Stated task a: Copy out the rows that run from the line containing "This screenshot has width=1456, height=819. In" through the line containing "at (1305, 412).", including both of those lines.

-- begin Extract to read --

NKI Kernel as a Framework Custom Operator#
This document demonstrates how to insert a NKI kernel as a custom operator into a PyTorch or JAX model using simple code examples.
Using NKI kernels#
To register a NKI kernel registration, you need to call a decorated NKI function.
Let’s examine a guiding example below where we
randomly initialize two inputs, add them together, and then
multiply the result by the two input tensors element-wise.
This effectively calculates: a * b * (a + b).
We define a common NKI kernel for addition. This is a tiled variation of the addition kernel from Quickstart: Build and Run a Kernel.
1import nki as nki
2import nki.language as nl
3import nki.isa as nisa
4
5@nki.jit(platform_target="trn1")
6def nki_tensor_add(a_input, b_input):
7 """NKI kernel to compute element-wise addition of two input tensors
8
9 This kernel assumes strict input/output sizes can be uniformly tiled to [128,512]
10
11 Args:
12 a_input: a first input tensor
13 b_input: a second input tensor
14
15 Returns:
16 c_output: an output tensor
17 """
18 # Create output tensor shared between all SPMD instances as
19 # result tensor (uninitialized)
20 c_output = nl.ndarray(a_input.shape, dtype=a_input.dtype, buffer=nl.shared_hbm)
21
22 # Extract the dimensions for the a_input shape.
23 M, N = a_input.shape
24
25 # Set the tile dimensions, while the TILE_N is not, strictly speaking, limited to
26 # 512 for the additiona operation, we stick with this size for simplicity.
27 TILE_M = 128
28 TILE_N = 512
29
30 # Check the input sizes match and match the tilable constraint.
31 assert a_input.shape == b_input.shape, \
32 f"Expected shaps {a_input.shape} and {b_input.shape} to match"
33 assert a_input.dtype == b_input.dtype, \
34 f"Expected data types {a_input.dtype} and {b_input.dtype} to match"
35 assert M % TILE_M == 0, \
36 f"Expected partition dimention ({M}) to be divisble by {TILE_M}"
37 assert N % TILE_N == 0, \
38 f"Expected partition dimention ({N}) to be divisble by {TILE_N}"
39
40 # Lop over each tile, load the tile, do the addition, and save it back to HBM.
41 for m in nl.affine_range(M // TILE_M):
42 for n in nl.affine_range(N // TILE_N):
43 # Allocte space for the a_tile and b_tile in sbuf (uninitialized)

-- end Extract to read --
-- begin Listing --

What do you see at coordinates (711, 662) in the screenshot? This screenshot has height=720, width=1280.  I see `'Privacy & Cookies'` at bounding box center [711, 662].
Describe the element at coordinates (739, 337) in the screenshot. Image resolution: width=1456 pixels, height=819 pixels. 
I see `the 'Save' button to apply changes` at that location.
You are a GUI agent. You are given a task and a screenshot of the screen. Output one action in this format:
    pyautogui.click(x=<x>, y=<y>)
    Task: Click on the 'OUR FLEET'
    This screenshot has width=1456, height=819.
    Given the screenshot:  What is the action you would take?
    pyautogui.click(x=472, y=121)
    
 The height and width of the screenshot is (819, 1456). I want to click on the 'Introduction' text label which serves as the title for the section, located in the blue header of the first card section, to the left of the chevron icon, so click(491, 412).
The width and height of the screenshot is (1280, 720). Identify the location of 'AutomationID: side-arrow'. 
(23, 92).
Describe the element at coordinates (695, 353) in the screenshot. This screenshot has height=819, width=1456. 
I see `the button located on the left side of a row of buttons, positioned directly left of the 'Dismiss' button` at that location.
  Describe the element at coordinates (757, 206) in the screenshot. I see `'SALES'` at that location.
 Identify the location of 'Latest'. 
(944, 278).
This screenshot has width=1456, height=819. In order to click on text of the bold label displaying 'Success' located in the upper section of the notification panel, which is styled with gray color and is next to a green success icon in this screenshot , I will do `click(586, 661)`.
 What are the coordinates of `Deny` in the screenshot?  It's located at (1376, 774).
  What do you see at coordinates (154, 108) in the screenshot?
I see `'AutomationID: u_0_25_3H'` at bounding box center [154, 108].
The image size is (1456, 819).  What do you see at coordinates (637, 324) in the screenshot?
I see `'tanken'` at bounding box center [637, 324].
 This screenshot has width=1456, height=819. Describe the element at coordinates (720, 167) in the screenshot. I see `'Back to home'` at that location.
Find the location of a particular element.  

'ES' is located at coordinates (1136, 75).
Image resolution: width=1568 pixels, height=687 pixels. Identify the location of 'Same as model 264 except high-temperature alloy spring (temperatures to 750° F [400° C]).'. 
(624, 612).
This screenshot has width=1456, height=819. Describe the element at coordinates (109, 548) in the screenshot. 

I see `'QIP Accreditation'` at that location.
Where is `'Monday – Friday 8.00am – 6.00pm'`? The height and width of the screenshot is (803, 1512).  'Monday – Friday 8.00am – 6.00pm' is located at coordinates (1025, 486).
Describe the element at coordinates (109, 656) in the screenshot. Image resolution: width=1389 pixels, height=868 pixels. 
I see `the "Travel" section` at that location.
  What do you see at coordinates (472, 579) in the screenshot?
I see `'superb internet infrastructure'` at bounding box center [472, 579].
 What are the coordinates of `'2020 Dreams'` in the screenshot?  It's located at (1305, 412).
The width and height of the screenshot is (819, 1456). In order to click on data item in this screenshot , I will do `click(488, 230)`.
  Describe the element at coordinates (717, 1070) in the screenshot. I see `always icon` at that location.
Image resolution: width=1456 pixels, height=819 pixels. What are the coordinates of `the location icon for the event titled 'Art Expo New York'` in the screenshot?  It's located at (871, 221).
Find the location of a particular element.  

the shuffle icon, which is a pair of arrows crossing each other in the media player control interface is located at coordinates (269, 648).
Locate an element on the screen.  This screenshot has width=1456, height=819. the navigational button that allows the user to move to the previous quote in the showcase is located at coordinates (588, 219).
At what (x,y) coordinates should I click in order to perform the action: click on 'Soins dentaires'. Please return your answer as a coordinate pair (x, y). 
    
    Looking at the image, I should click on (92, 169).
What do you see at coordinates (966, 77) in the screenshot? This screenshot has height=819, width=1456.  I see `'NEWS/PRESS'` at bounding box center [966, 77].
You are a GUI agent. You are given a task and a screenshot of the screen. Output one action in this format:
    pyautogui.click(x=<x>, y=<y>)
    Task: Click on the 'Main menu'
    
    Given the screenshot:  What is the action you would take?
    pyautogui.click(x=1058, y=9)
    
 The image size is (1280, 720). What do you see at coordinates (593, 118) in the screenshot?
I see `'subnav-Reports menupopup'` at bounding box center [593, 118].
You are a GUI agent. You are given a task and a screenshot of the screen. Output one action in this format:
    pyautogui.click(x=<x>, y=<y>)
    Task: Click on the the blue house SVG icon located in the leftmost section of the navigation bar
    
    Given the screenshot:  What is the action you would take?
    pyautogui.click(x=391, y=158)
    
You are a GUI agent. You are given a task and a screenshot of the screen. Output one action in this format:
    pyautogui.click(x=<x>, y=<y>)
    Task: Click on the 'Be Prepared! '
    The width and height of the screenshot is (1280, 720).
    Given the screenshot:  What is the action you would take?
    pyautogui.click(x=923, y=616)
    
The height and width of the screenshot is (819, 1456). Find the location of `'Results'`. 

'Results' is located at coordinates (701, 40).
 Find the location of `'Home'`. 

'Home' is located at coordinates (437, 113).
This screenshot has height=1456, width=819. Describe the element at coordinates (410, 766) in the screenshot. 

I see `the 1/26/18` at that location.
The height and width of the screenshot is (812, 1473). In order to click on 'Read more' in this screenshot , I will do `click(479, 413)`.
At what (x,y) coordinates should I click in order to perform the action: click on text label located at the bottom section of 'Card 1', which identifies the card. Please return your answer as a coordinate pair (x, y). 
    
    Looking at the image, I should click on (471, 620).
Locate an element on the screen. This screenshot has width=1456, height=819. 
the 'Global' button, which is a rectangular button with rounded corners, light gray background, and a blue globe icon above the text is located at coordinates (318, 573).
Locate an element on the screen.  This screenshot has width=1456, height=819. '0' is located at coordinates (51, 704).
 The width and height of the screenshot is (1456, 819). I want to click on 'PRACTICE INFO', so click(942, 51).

-- end Listing --

Stated task b: Extend the documentation on inserting a NKI kernel as a custom framework operator, picking up right after its last line.

Reply a:
This screenshot has width=1456, height=819. In order to click on text of the bold label displaying 'Success' located in the upper section of the notification panel, which is styled with gray color and is next to a green success icon in this screenshot , I will do `click(586, 661)`.
 What are the coordinates of `Deny` in the screenshot?  It's located at (1376, 774).
  What do you see at coordinates (154, 108) in the screenshot?
I see `'AutomationID: u_0_25_3H'` at bounding box center [154, 108].
The image size is (1456, 819).  What do you see at coordinates (637, 324) in the screenshot?
I see `'tanken'` at bounding box center [637, 324].
 This screenshot has width=1456, height=819. Describe the element at coordinates (720, 167) in the screenshot. I see `'Back to home'` at that location.
Find the location of a particular element.  

'ES' is located at coordinates (1136, 75).
Image resolution: width=1568 pixels, height=687 pixels. Identify the location of 'Same as model 264 except high-temperature alloy spring (temperatures to 750° F [400° C]).'. 
(624, 612).
This screenshot has width=1456, height=819. Describe the element at coordinates (109, 548) in the screenshot. 

I see `'QIP Accreditation'` at that location.
Where is `'Monday – Friday 8.00am – 6.00pm'`? The height and width of the screenshot is (803, 1512).  'Monday – Friday 8.00am – 6.00pm' is located at coordinates (1025, 486).
Describe the element at coordinates (109, 656) in the screenshot. Image resolution: width=1389 pixels, height=868 pixels. 
I see `the "Travel" section` at that location.
  What do you see at coordinates (472, 579) in the screenshot?
I see `'superb internet infrastructure'` at bounding box center [472, 579].
 What are the coordinates of `'2020 Dreams'` in the screenshot?  It's located at (1305, 412).

Reply b:
44 a_tile = nl.ndarray(shape=(TILE_M, TILE_N), dtype=a_input.dtype, buffer=nl.sbuf)
45 b_tile = nl.ndarray(shape=(TILE_M, TILE_N), dtype=b_input.dtype, buffer=nl.sbuf)
46
47 # Load the a_tile and b_tile from HBM into SBUF.
48 nisa.dma_copy(dst=a_tile,
49 src=a_input[m * TILE_M:(m + 1) * TILE_M,
50 n * TILE_N:(n + 1) * TILE_N])
51 nisa.dma_copy(dst=b_tile,
52 src=b_input[m * TILE_M:(m + 1) * TILE_M,
53 n * TILE_N:(n + 1) * TILE_N])
54
55 # Allocate space for the c_tile in sbuf.
56 c_tile = nl.ndarray(shape=(TILE_M, TILE_N), dtype=a_input.dtype, buffer=nl.sbuf)
57
58 # Perform the addition using the element-wise tensor_tensor instruction.
59 nisa.tensor_tensor(dst=c_tile, data1=a_tile, data2=b_tile, op=nl.add)
60
61 # Copy the result to the output tensor.
62 nisa.dma_copy(dst=c_output[m * TILE_M:(m + 1) * TILE_M,
63 n * TILE_N:(n + 1) * TILE_N],
64 src=c_tile)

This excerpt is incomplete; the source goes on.